As if he could sense his little brother’s pain, Junhui smiled sadly and moved to sit beside Minghao on the bed. He picked up the glass of water again, inching it towards Minghao’s chin where the straw poked at his incredibly dry, chapped lips. “Drink first, Didi.” Junhui said it in Chinese. The familiar sound settled his hammering heart. Wordlessly, he drank. The cool liquid down his throat was both painful and relieving, soothing the harsh burn deep in the back of his throat. 

 

Before he could drink too much, Junhui pulled the glass of water away and placed it back down on the bed-side table. “The doctor said not to let you drink too much. Just small sips for now,” he insisted. Minghao threw him an incredibly puzzled face, not quite coming to terms with that fact that somewhere among his deep sleep, he had been in and out of the hospital. He didn’t remember any of it. 

 

“When I say hospital, it was more of a 24-hour clinic,” Junhui explained, gently easing Minghao back down against the mattress. He rested his fingers on Minghao’s arm. “You were really out of it. It scared me. It scared all of us.”

 

Minghao couldn’t remember much past being way too hot and suddenly feeling dizzy when all he was trying to do was get through the shoot without losing it. Apparently, he didn’t do so well at that. “I don’t remember. What...What happened?”

 

“Heat exhaustion, according to the doctor. Almost at heat stroke, but Joshua and the managers managed to get you under cover and cooled down a bit before it got too bad,” Junhui explained. Minghao could see the worry and fear engraved into Junhui’s brow, and he immediately felt guilty for bringing that worry upon him and the other members of the group. He remembered vaguely Joshua’s concerned voice and hands hovering over him. He wondered silently where Joshua was. 

 

“You just need to rest and cool down,” Junhui said. He reached up and brushed aside Minghao’s fringe, exposing his forehead. “And drink fluids. You should be okay in a day or two.”

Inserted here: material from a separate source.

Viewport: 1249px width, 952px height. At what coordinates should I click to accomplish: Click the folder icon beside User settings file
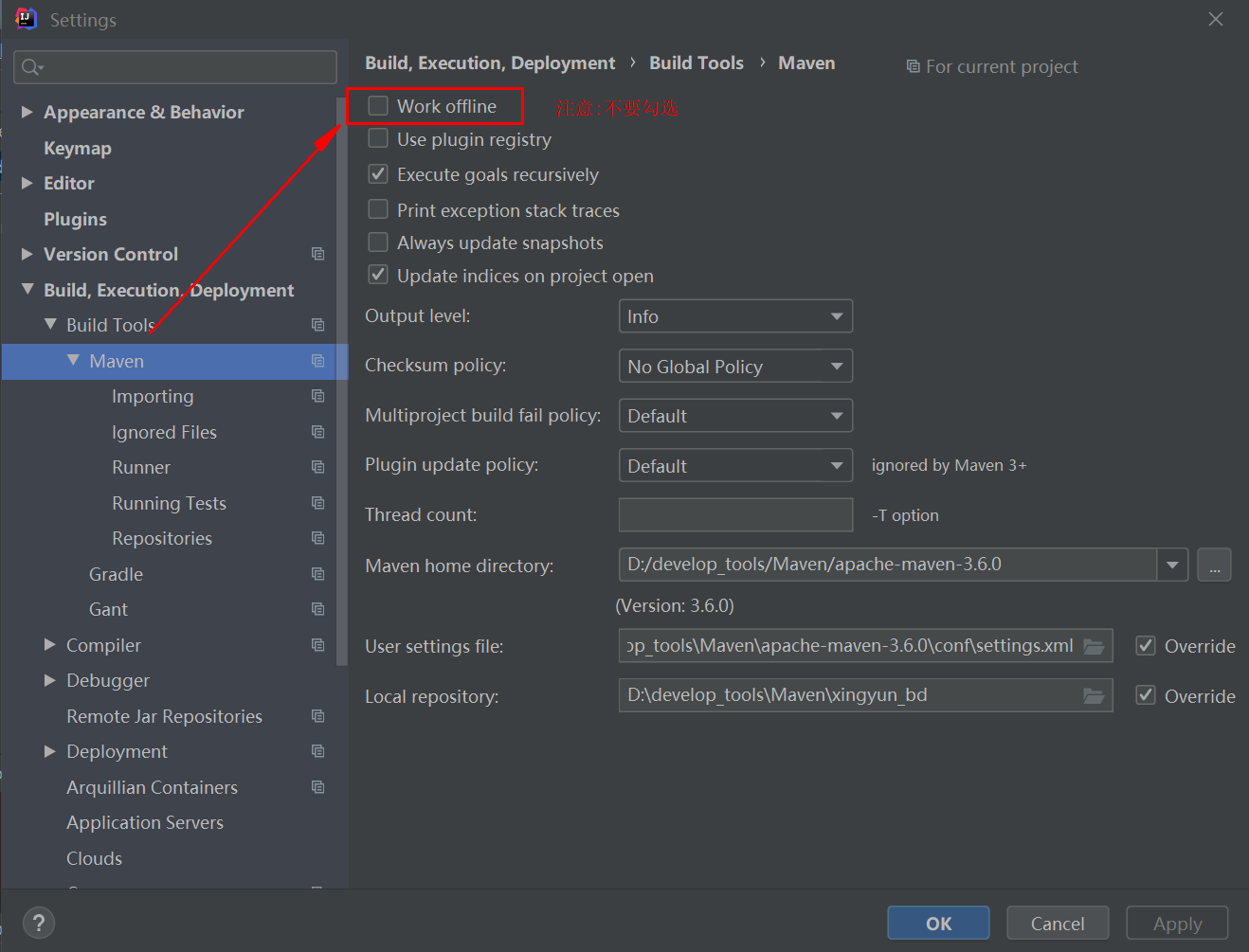coord(1096,645)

“What about the shoot?” he asked, eyes wide as it dawned on him that they never finished filming the choreography for the day, nor was he confident that any of his photos turned out decently when he was seconds from collapsing from heat stroke of all things.

Junhui tilted his head at Minghao. “Don’t worry about that,” he insisted. “The managers rescheduled the choreography shoot in a high-end dance studio in downtown L.A. It has air-conditioning.” 

 

Despite the pain in his throat, Minghao let out an airy, pained laugh. “Thank God.” 

 

“I’ll let you sleep a little bit more, it’s only 8:00,” he said. “You need your rest. Try to drink some more water if you can.” 

 

Minghao settled back into bed without much complaint. While it frustrated him that he let down all of his members in their shoot in Los Angeles of all places, he was far too mentally and physically exhausted to do anything more than rest back against the mattress and let the cold air ease his burning skin.